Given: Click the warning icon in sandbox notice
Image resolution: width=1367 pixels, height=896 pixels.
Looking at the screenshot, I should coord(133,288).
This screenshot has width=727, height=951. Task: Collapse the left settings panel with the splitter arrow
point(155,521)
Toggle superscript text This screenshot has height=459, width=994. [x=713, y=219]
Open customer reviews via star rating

==

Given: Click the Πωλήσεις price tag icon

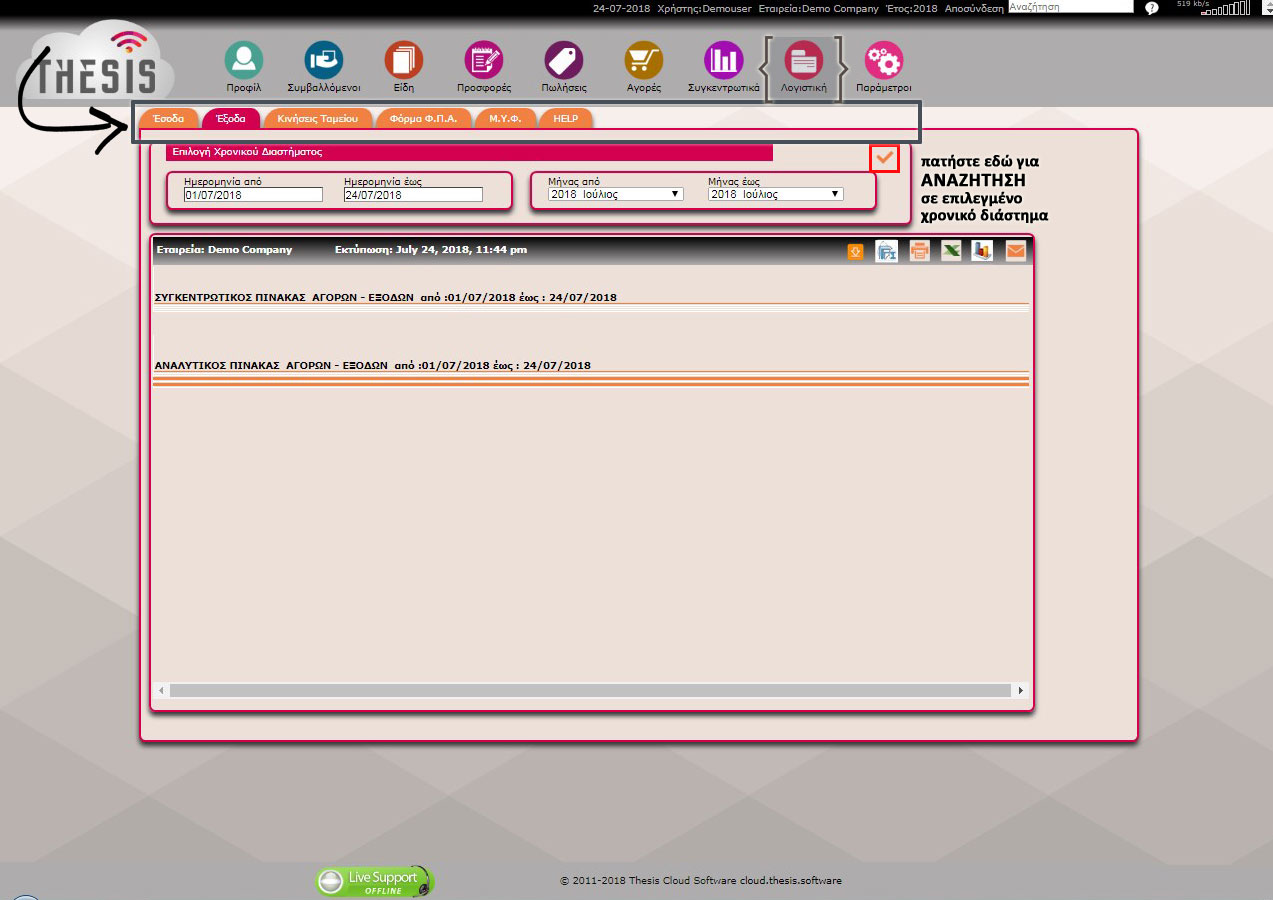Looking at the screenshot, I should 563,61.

* [Obiettivo] Riporti di nuovo, senza alcuna modifica, tutte le righe a partire da quella che contiene "This screenshot has width=727, height=951." fino a quella che contiene "Open customer reviews via star rating", entrambe incluse.

* [Risposta scritta]
This screenshot has width=727, height=951. Task: Collapse the left settings panel with the splitter arrow
point(155,521)
Toggle superscript text This screenshot has height=459, width=994. [x=713, y=219]
Open customer reviews via star rating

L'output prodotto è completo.